Arthur C. Clarke is one of the pillars of science fiction writing. Known primarily for 2001: A Space Odyssey, which he co-wrote with Stanley Kubrick, Clarke specializes in making science fiction as scientifically accurate as possible. The Fountains of Paradise is no exception. In this book, Clarke explores the possibility of constructing a "space elevator", in order to transfer people and space ships into orbit without the messy, expensive use of rocket boosters. The scientific basis of the elevator is that, with the right materials, we could construct an elongated geostationary satellite (whose orbits are 42,155km from the Earth's centre, or more than 6 times the radius of the Earth itself), with one end attached to a base station on Earth. While the idea may seem fanciful, the appendix to the novel cites a wide array of scientific literature (mostly Russian) from the mid 20th century discussing the possibilities of such an endeavour.
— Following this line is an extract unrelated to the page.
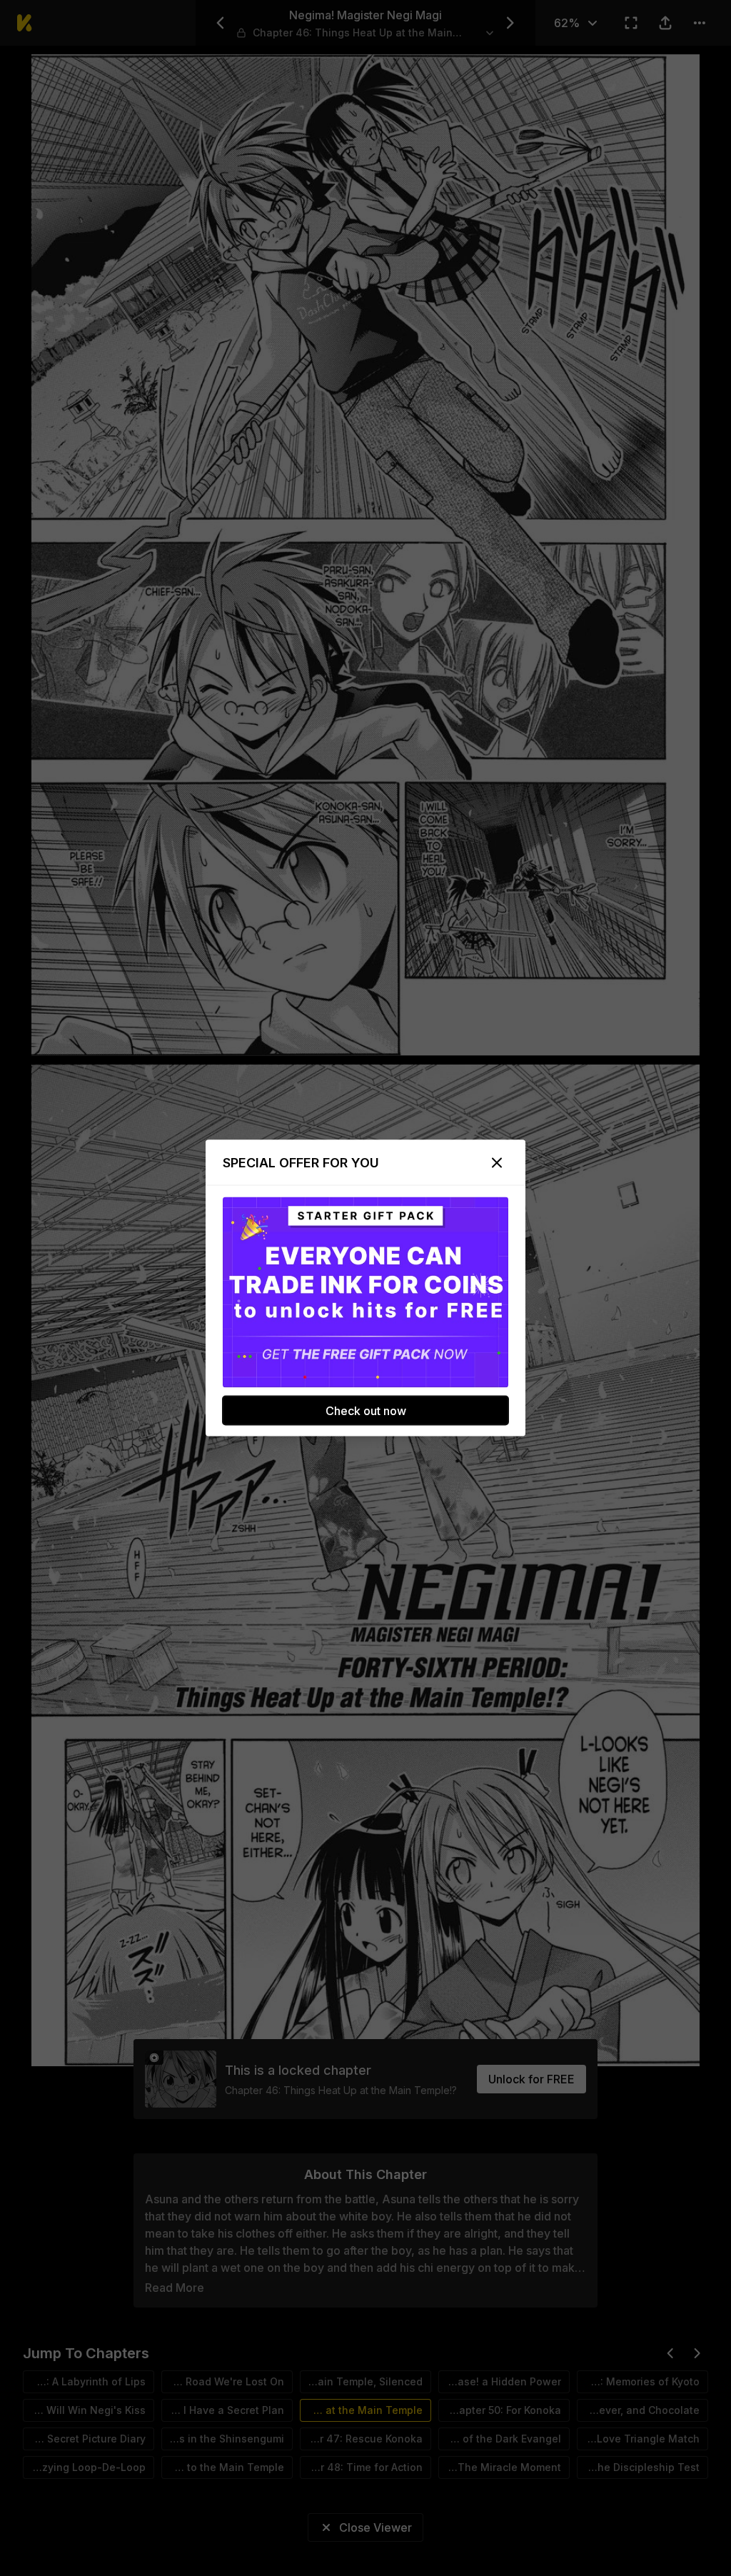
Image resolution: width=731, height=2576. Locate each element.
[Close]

In Fountains, Clarke clearly writes from the perspective of an engineer. The events of the novel reflect the typical problems faced by civil engineers in large-scale construction. Further, Clarke's vision of life in the 23rd century is not too far fetched, and some aspects, like teleconferencing and the 'net, have already come to pass. The downside to Clarke's approach is that he tends to downplay the more intractable problems of culture and technology, which may have been an easy position for an engineer to take 30 years ago, but which seem to me to be considerably more important and complex today.
On the whole, The Fountains of Paradise is a light, enjoyable read, if at times a bit dull. In terms of Clarke's other works, I would recommend something more fanciful, like the 2001 series. For a more comprehensive review of FoP, see Nicholas Whyte's page.